Publikacja: 16.06.2013 13:27

Polska piwem stoi

Foto: Fotorzepa, Michał Walczak Michał Walczak

Na tegorocznym festiwalu, który odbył się w dniach 14-15 czerwca na terenie Piwiarni Żywieckiej, można było spróbować ponad 530 piw z całego świata. Szczególnie silnie reprezentowane były browary z USA, gdzie dziś bije serce browarnictwa rzemieślniczego, tradycyjnych potęg piwowarskich, czyli Niemiec, Belgii i Wlk. Brytanii, oraz z Włoch. Nie brakowało jednak także piw egzotycznych: z Australii, Kenii czy Izraela. Oprócz tego, swoje wyroby prezentowały rzemieślnicze browary z Polski oraz piwowarzy domowi.

- Takie festiwale sprawiają, że ludzie zyskują swiadomość tego, jak ogromny wybór piwa istnieje na świecie. W dużych miastach ludzie często to wiedzą, ale jeśli ktoś z mniejszego miasta, czy to w Polsce czy w Austrii, chce zobaczyć to bogactwo, na takim festiwalu ma niepowtarzalną okazję. W ten sposób ludzie uczą się o tym, jak bogatym gatunkiem jest piwo – powiedział "Rz" Conrad Seidl, znany austriacki popularyzator i krytyk piwa, autor licznych książek poświęconych temu trunkowi.

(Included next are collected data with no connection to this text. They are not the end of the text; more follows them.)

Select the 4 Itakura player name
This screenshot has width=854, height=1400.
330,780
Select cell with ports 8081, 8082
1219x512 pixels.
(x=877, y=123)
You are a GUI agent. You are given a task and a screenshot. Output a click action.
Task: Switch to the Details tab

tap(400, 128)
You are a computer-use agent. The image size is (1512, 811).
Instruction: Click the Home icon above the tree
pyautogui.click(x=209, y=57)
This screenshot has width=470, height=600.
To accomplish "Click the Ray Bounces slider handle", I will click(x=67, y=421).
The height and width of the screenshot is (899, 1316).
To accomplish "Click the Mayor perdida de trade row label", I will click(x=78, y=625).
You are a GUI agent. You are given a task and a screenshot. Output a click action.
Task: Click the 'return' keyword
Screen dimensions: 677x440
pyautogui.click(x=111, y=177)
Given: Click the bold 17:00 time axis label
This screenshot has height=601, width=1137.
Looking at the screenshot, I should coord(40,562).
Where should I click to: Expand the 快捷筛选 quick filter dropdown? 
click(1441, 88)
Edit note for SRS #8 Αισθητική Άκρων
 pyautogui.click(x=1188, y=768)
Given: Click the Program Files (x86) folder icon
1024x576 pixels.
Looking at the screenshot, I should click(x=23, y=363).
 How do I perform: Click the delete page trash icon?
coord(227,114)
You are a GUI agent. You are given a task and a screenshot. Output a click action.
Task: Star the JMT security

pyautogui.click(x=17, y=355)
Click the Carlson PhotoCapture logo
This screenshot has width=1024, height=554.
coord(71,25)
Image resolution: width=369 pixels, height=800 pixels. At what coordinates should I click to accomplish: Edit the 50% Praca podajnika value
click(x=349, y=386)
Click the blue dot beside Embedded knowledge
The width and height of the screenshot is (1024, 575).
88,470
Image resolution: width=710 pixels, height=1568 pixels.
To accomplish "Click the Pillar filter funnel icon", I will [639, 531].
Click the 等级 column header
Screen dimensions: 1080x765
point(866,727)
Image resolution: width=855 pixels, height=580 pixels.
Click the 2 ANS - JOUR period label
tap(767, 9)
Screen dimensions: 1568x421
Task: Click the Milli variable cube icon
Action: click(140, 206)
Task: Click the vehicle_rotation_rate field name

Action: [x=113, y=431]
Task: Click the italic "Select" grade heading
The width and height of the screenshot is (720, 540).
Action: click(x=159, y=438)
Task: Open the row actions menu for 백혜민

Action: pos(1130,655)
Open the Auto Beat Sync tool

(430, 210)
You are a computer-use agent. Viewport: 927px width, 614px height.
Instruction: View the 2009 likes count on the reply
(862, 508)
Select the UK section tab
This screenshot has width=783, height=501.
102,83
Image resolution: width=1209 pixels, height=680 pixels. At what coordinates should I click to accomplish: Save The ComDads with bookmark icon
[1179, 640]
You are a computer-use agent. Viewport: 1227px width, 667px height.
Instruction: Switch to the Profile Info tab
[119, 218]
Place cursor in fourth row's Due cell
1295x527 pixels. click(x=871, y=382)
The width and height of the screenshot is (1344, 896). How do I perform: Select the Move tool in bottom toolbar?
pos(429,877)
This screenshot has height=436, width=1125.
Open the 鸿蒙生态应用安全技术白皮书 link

Jak co roku, najważniejszym punktem programu Birofiliów był konkurs piw domowych, organizowany

przez Polskie Stowarzyszenie Piwowarów Domowych. Ranga tego wydarzenia z roku na rok rośnie. Tym razem do konkursu stanęło 161 piwowarów, którzy łącznie – w ośmiu kategoriach konkursowych – zgłosili rekordowe 432 piwa. Rok temu zgłoszonych piw było 371, choć więcej było kategorii konkursowych.  W pierwszej edycji konkursu, z 2003 r, rywalizowały zaledwie 42 piwa.

- To największy konkurs piw domowych w Polsce. Jest obiektywnym sposobem na zmierzenie sił piwowarów domowych. Można porównać swoje piwa, poddać je pod ocenę profesjonalnych sedziów – powiedział "Rz" Filip Paprocki, który warzy piwo od 2005 r., ale w tym roku po raz pierwszy zdecydował się na udział w rywalizacji. Wystawił piwo w kategoriach Altbier, Blond i Koźlak.

Spośród piw, które zwyciężyły w poszczególnych kategoriach, międzynarodowe jury wyłoniło Grand Championa 2013. W tym roku tytuł ten przypadł Czesławowi Dziełakowi za piwo w stylu Imperial India Pale Ale, charakteryzującym się dużą mocą i odważnym nachmieleniem.

- To piwo było moim faworytem. Ale to jest bardzo wyjątkowy styl, przeznaczony dla miłośników goryczki, dla tych, którzy chcą głębokiego, wyrazistego i złożonego smaku. To nie jest piwo dla przeciętnego konsumenta – ocenił Seidl, jednen z członków jury, które wyłoniło Grand Championa. W jury zasiadały też inni guru piwowarstwa, m.in. Stan Hieronymus i Ian Hornsey. Na wcześniejszych etapach konkursu, zagranicznych jurorów wspierali polscy znawcy piwa.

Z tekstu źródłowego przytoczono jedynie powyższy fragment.